> [Exercise prompt] Please replace "tab" with "panel" throughout the entries below, leaving every other word unchanged. Leave the pictures out of your answer.

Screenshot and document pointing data
════════════════════

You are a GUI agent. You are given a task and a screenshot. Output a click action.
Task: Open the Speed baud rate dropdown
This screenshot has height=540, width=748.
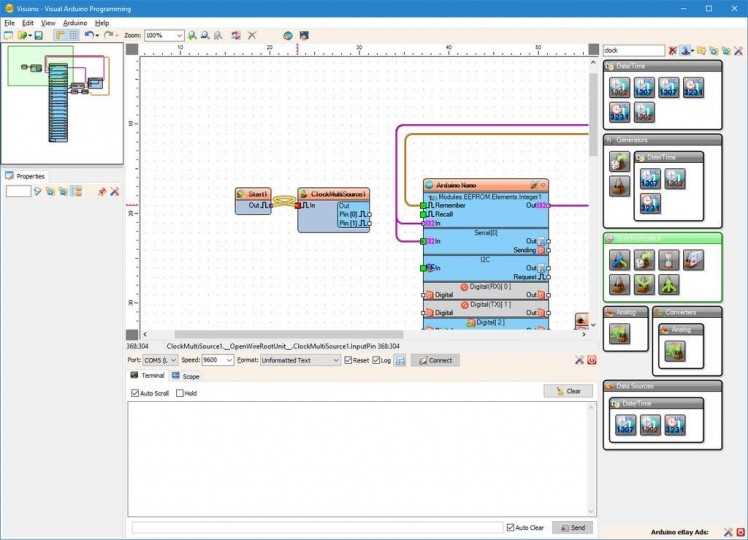[229, 360]
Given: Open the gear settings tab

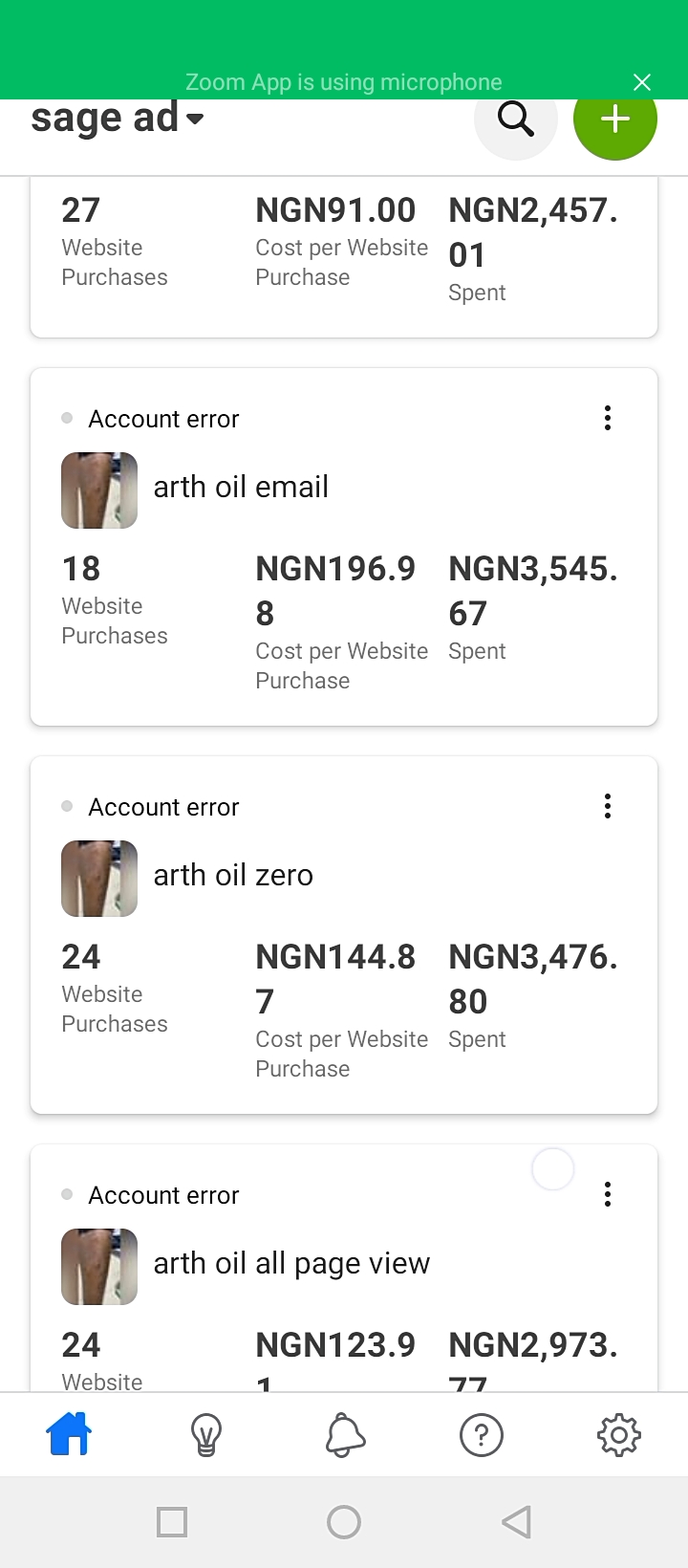Looking at the screenshot, I should coord(618,1434).
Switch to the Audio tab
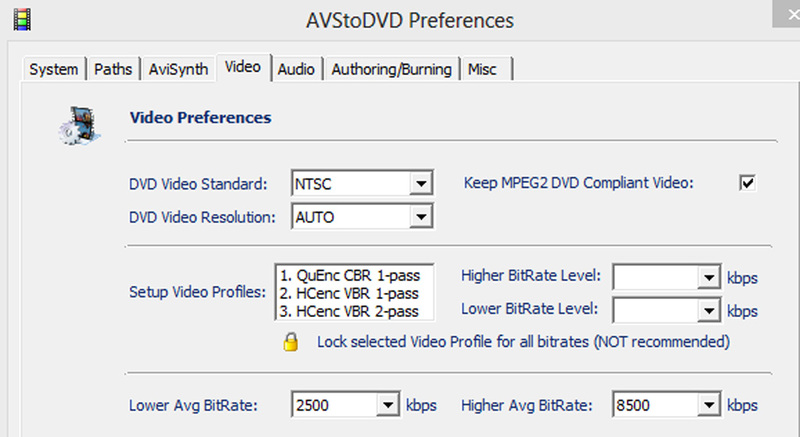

════════════════════

> [Final result]
You are a GUI agent. You are given a task and a screenshot. Output a click action.
Task: Open the Speed baud rate dropdown
This screenshot has height=540, width=748.
[229, 360]
Given: Open the gear settings panel

Looking at the screenshot, I should coord(618,1434).
Switch to the Audio panel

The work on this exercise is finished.